Problem requirements
Keep every line in which "Task" occurs and drop the rest of the data.

Data for analysis
────────────────

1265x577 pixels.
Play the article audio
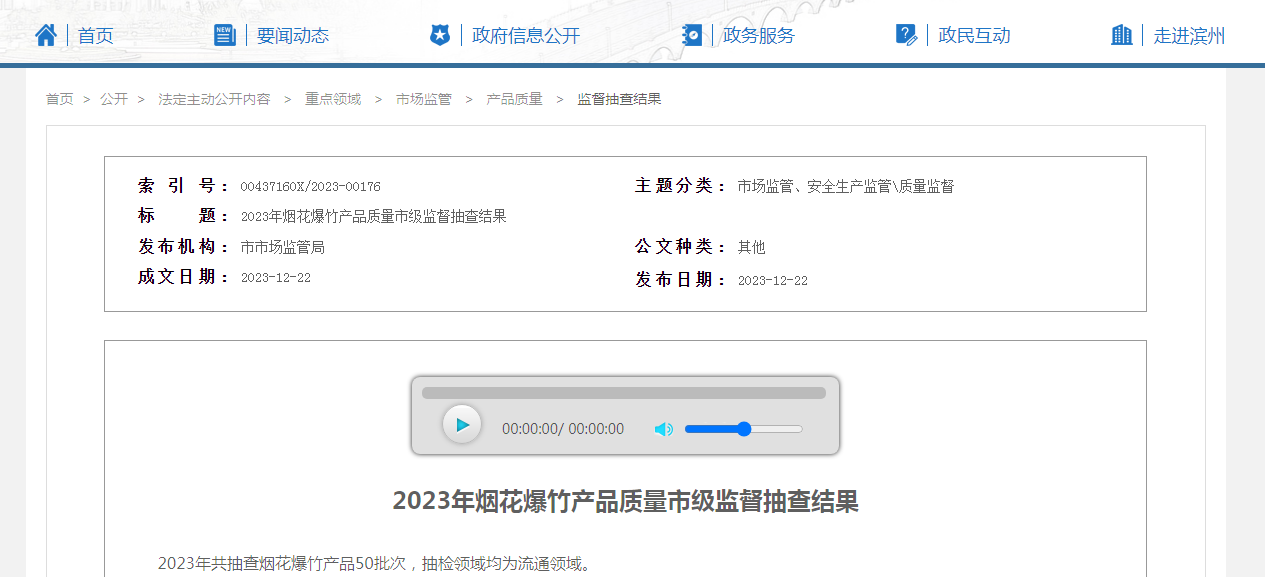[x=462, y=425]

────────────────

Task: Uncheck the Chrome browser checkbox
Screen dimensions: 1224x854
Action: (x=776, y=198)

────────────────

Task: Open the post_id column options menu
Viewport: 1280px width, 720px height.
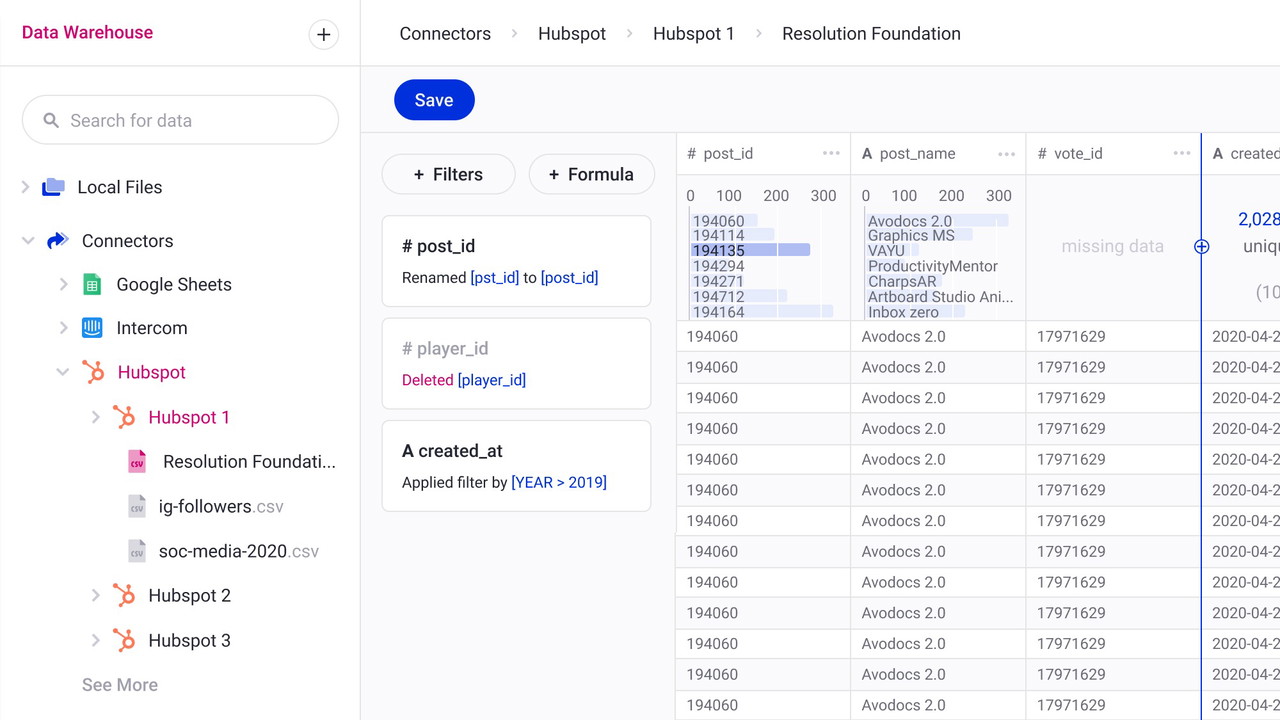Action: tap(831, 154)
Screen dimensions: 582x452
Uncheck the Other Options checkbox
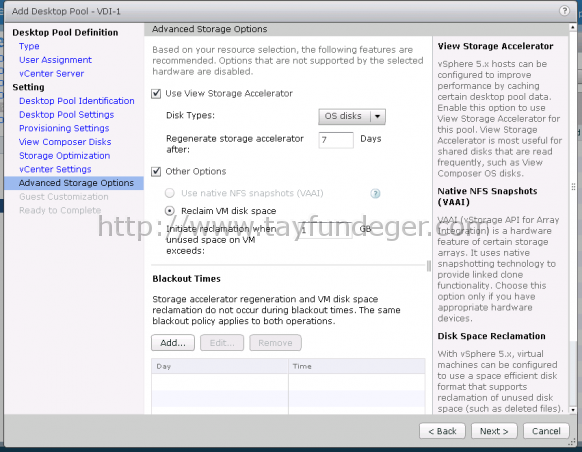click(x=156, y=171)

────────────────

Response box
Task: Uncheck the Chrome browser checkbox
Task: Open the post_id column options menu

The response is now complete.